Adaptative strategies could also be a solution when facing time pressure. Studying the choice of adaptive strategies (i.e. work faster and do an imperfect job or work quicker and complete only part of the tasks) [4] adopted by time pressured people would be interesting. Besides, understanding the reasons why a given choice has been made remains unknown [11]. In our study, in the two periods, the residents could have been facing the following option: expedite the process of step A by forgetting some tasks to start step B at the recommended time, or decide to break the rule and voluntarily take more time before beginning step B [17]. In our learning sessions, when residents performed an imperfect job, understanding their choices and their adaptative strategies is a mandatory objective of the debriefing, but without recorded debriefings, we cannot evaluate these points in our study. Recording the debriefings can thus be interesting for further studies.

Limitations:

The duration of scenarios and debriefings during the two periods were the same, but unfortunately, we did not record the debriefings. A point to consider is a possible improvement of the debriefings related to an increased experience of the debriefers. Even if the debriefing team always contained at least one novice, we cannot exclude that debriefing skills improved as sessions progressed and could affect the participants’ learning. However, the structure and the critical points of debriefing were predefined for each scenario and did not change during the study period.

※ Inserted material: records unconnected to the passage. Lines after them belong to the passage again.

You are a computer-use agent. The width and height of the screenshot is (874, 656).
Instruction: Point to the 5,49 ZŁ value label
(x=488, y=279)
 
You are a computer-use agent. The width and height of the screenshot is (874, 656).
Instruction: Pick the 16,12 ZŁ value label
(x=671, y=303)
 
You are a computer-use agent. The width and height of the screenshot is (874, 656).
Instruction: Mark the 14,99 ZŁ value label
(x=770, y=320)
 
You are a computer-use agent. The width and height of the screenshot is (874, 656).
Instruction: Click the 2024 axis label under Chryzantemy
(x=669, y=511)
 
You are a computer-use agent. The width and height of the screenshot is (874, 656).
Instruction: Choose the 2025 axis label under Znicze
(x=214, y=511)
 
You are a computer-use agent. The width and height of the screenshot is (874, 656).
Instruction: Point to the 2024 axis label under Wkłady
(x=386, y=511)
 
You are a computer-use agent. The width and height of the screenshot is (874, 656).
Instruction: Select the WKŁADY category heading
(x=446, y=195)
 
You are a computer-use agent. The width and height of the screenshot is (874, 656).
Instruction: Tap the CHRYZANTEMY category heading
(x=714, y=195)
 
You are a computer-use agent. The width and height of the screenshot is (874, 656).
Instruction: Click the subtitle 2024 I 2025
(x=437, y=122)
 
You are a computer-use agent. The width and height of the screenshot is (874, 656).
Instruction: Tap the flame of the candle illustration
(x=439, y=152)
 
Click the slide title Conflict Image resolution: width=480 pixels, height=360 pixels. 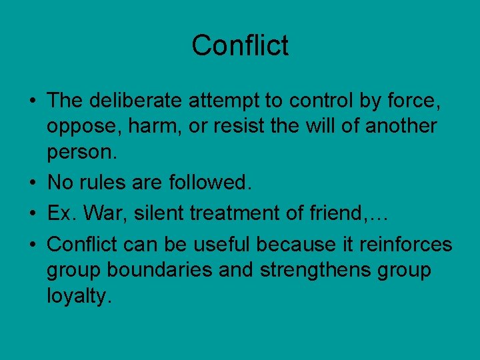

Although we collected results for 6 years, our study was unicentric, and we included only first-year pediatric residents, leaving us a doubt as to how would a more experienced sample of physicians deal with the change of Phase A duration. However, we tried to minimize these biases with a high level of standardization, including a large number of residents providing a significant basis for analysis. Finally, without recorded debriefings and learner surveys, we are not able to assess adaptative strategies and their relationship to time pressure, according to different levels of time constraints.

We could not rule out the possibility of additional non-random training before our session but as they are first year residents they did not have any official training before the simulation session.

Conclusions

When the 2015 guidelines doubled the time limit, a significant improvement in the completion of step A was noticed and was not associated with a delayed PPV start time. The 30-second - time constraint with step A as imposed by the 2010 European guidelines on neonatal resuscitation was associated with less than optimal performance of 1st-year pediatric residents.

This example suggests that guidelines that set a difficult-to-reach time threshold should consider not only the positive clinical effect on outcomes of a rapidly performed action but also the feasibility of the task associated with an important time constraint. Simulation-based training could be a way for testing the feasibility of guidelines, especially for time constraints.

We might suggest that reduced time pressure associated with the decreased time constraint could explain this improvement. Unfortunately, our study was not designed to answer this question, but it could be an interesting topic to be explored in future studies.